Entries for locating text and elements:
● ● ● ●
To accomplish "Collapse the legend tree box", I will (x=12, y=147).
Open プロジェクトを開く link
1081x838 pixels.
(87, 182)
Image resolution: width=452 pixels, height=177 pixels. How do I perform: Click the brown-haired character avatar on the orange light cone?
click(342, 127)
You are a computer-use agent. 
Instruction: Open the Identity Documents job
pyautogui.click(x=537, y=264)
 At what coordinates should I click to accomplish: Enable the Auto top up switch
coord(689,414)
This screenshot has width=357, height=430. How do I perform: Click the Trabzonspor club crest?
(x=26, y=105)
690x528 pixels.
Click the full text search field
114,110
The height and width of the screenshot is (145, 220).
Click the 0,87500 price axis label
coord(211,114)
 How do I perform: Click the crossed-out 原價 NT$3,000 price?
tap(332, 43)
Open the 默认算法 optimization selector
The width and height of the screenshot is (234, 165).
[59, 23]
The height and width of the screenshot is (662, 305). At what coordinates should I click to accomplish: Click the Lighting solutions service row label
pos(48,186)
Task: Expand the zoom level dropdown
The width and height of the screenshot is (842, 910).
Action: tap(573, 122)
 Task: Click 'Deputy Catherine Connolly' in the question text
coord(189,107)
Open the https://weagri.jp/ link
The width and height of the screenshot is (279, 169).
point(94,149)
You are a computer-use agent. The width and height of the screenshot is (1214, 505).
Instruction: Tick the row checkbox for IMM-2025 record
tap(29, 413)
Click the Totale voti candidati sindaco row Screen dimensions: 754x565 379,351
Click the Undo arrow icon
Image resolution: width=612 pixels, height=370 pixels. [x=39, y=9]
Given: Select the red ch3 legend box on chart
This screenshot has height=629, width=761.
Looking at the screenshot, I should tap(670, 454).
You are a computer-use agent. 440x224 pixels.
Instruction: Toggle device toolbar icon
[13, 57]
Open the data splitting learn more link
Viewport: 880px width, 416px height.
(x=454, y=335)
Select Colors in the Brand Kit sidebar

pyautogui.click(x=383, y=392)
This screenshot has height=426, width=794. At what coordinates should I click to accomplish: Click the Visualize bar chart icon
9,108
● ● ● ●
Can you write out the entries above word for word, from the first line through the line that contains "pos(48,186)", including that line?

To accomplish "Collapse the legend tree box", I will (x=12, y=147).
Open プロジェクトを開く link
1081x838 pixels.
(87, 182)
Image resolution: width=452 pixels, height=177 pixels. How do I perform: Click the brown-haired character avatar on the orange light cone?
click(342, 127)
You are a computer-use agent. 
Instruction: Open the Identity Documents job
pyautogui.click(x=537, y=264)
 At what coordinates should I click to accomplish: Enable the Auto top up switch
coord(689,414)
This screenshot has width=357, height=430. How do I perform: Click the Trabzonspor club crest?
(x=26, y=105)
690x528 pixels.
Click the full text search field
114,110
The height and width of the screenshot is (145, 220).
Click the 0,87500 price axis label
coord(211,114)
 How do I perform: Click the crossed-out 原價 NT$3,000 price?
tap(332, 43)
Open the 默认算法 optimization selector
The width and height of the screenshot is (234, 165).
[59, 23]
The height and width of the screenshot is (662, 305). At what coordinates should I click to accomplish: Click the Lighting solutions service row label
pos(48,186)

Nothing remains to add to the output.